Shawn Carey will release Migration Productions’ Shorebird video later this year.

Members and Staff of the Cleveland Museum of Natural History arranged a visit to Plymouth Beach and Goldenrod cottage in July as part of an annual museum science trip. Scott Hecker, Executive Director of Goldenrod Foundation, led a beach and bird walk. The group also visited Manomet Center for Conservation Sciences in Plymouth.

2008 - 2009

The Goldenrod Foundation collaborated with Plimoth Plantation to mount FlightPath, an exhibition of Jim Fenton’s photographs of the Birds of Plymouth Beach. As a Goldenrod Artist in Residence, Jim captured thousands of images of breeding birds and other migratory shorebird species throughout seasonal changes on the beach. The FlightPath exhibit included eighty framed photographs, mounted panels and Goldenrod’s animated map of shorebird migratory routes. Plimoth Plantation developed a full calendar of FlightPath programs in partnership with Mass Audubon, Manomet Center for Conservation Sciences, and Goldenrod Foundation. Public programs included bird walks on Plymouth Beach, speaker series featuring noted ornithologists and authors, and a film series at Plimoth Plantation. FlightPath: Birds of Plymouth Beach was extended through 2009.

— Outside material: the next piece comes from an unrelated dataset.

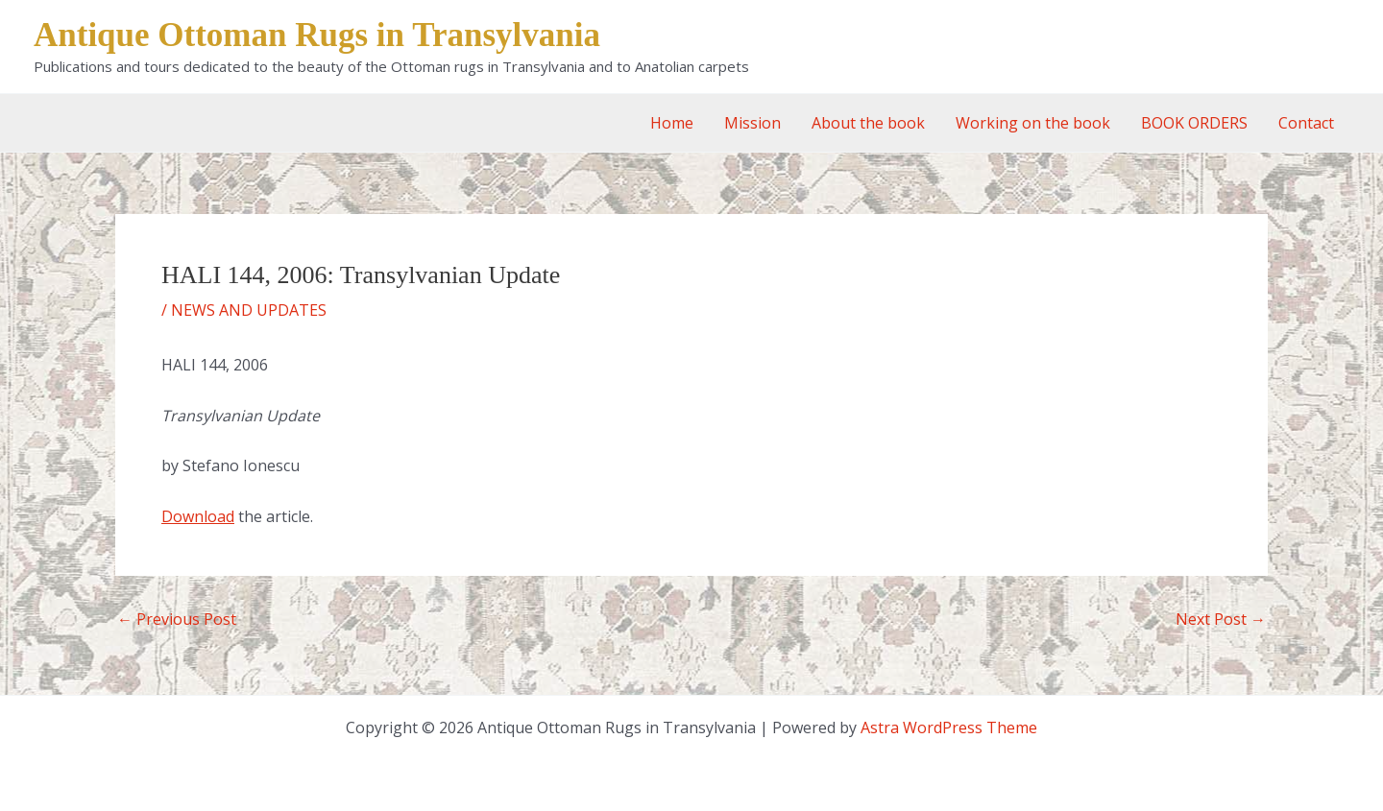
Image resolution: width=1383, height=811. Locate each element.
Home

In July 2008, Brian Harrington from Manomet Conservation Sciences led a bird walk on Plymouth Beach as part of the FlightPath Program. Crossing Plymouth Harbor in The Volunteer, Plimoth Plantation’s harbor vessel, the group disembarked at the Goldenrod Cottage.   Following lunch, participants observed a newly hatched brood of piping plover chicks, nesting least and common terns, and numerous other coastal shorebirds.

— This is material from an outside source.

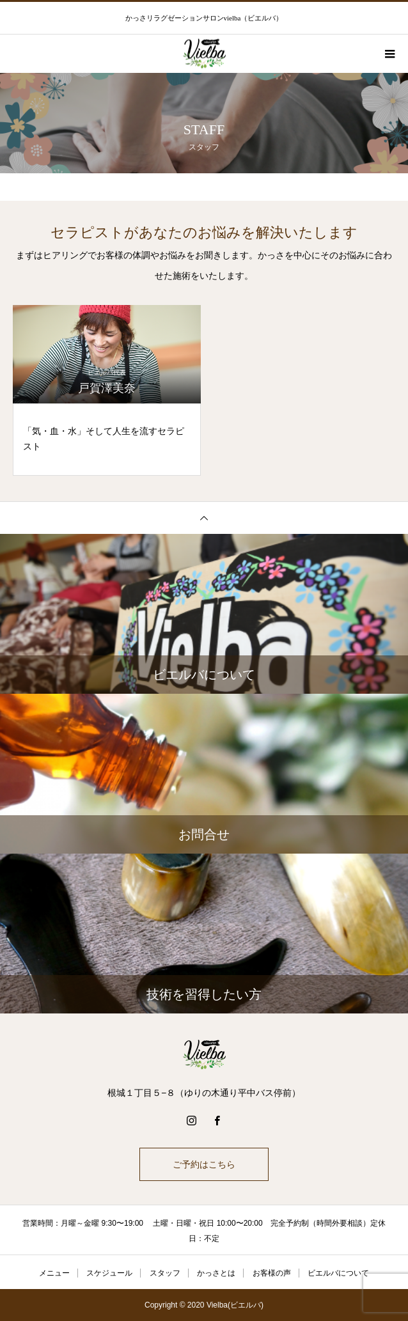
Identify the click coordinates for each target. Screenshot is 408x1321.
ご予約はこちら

  WALKS ON THE WILD SIDE, Wicked LocaL, MAY 2008


Atlantic Center for the Environment

In 2007, Goldenrod Foundation hosted a group of conservation professionals from Latin America and the Caribbean selected by the Atlantic Center for the Environment for a three-week fellowship program. The Fellowship focuses on coastal and marine stewardship, encouraging personal responsibility for natural resource management. The Land Stewardship Fellows included conservation professionals from Belize, Guatemala, Colombia, Ecuador, and Spain. Scott Hecker, Executive Director of the Goldenrod Foundation, led the field visit to Plymouth Beach. The program provided an opportunity for the Fellows to share ideas with their North American counterparts, acquire new information and develop practical skills.